◆ REQUIREMENTS:
Render every line of the records below as a Markdown table with the columns "Row" and "Line". Number the rows in order, and leave out blank lines.

[Stored data]
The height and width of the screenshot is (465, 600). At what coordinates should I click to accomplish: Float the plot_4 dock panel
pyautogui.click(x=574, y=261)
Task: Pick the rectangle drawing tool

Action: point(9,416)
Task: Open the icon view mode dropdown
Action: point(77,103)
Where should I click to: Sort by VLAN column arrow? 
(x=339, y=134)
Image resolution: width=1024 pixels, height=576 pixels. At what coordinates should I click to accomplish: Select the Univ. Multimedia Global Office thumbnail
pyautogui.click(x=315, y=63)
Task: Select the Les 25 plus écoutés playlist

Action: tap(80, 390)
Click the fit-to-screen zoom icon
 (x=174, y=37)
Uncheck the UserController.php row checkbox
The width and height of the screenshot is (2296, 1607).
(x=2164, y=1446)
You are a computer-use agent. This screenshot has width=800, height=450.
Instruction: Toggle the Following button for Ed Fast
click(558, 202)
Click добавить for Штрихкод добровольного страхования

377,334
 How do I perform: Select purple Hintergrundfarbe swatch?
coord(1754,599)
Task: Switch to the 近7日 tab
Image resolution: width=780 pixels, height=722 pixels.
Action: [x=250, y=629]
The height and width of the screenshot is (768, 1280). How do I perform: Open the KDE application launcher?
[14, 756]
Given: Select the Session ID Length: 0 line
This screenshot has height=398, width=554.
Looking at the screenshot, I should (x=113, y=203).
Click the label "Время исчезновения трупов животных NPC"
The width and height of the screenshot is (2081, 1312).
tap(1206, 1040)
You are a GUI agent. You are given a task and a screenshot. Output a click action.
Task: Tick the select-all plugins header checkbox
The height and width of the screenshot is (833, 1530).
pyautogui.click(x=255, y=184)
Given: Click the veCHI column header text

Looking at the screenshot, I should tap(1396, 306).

◆ TASK SOLUTION:
| Row | Line |
|---|---|
| 1 | The height and width of the screenshot is (465, 600). At what coordinates should I click to accomplish: Float the plot_4 dock panel |
| 2 | pyautogui.click(x=574, y=261) |
| 3 | Task: Pick the rectangle drawing tool |
| 4 | Action: point(9,416) |
| 5 | Task: Open the icon view mode dropdown |
| 6 | Action: point(77,103) |
| 7 | Where should I click to: Sort by VLAN column arrow?  |
| 8 | (x=339, y=134) |
| 9 | Image resolution: width=1024 pixels, height=576 pixels. At what coordinates should I click to accomplish: Select the Univ. Multimedia Global Office thumbnail |
| 10 | pyautogui.click(x=315, y=63) |
| 11 | Task: Select the Les 25 plus écoutés playlist |
| 12 | Action: tap(80, 390) |
| 13 | Click the fit-to-screen zoom icon |
| 14 |  (x=174, y=37) |
| 15 | Uncheck the UserController.php row checkbox |
| 16 | The width and height of the screenshot is (2296, 1607). |
| 17 | (x=2164, y=1446) |
| 18 | You are a computer-use agent. This screenshot has width=800, height=450. |
| 19 | Instruction: Toggle the Following button for Ed Fast |
| 20 | click(558, 202) |
| 21 | Click добавить for Штрихкод добровольного страхования |
| 22 | 377,334 |
| 23 |  How do I perform: Select purple Hintergrundfarbe swatch? |
| 24 | coord(1754,599) |
| 25 | Task: Switch to the 近7日 tab |
| 26 | Image resolution: width=780 pixels, height=722 pixels. |
| 27 | Action: [x=250, y=629] |
| 28 | The height and width of the screenshot is (768, 1280). How do I perform: Open the KDE application launcher? |
| 29 | [14, 756] |
| 30 | Given: Select the Session ID Length: 0 line |
| 31 | This screenshot has height=398, width=554. |
| 32 | Looking at the screenshot, I should (x=113, y=203). |
| 33 | Click the label "Время исчезновения трупов животных NPC" |
| 34 | The width and height of the screenshot is (2081, 1312). |
| 35 | tap(1206, 1040) |
| 36 | You are a GUI agent. You are given a task and a screenshot. Output a click action. |
| 37 | Task: Tick the select-all plugins header checkbox |
| 38 | The height and width of the screenshot is (833, 1530). |
| 39 | pyautogui.click(x=255, y=184) |
| 40 | Given: Click the veCHI column header text |
| 41 | Looking at the screenshot, I should tap(1396, 306). |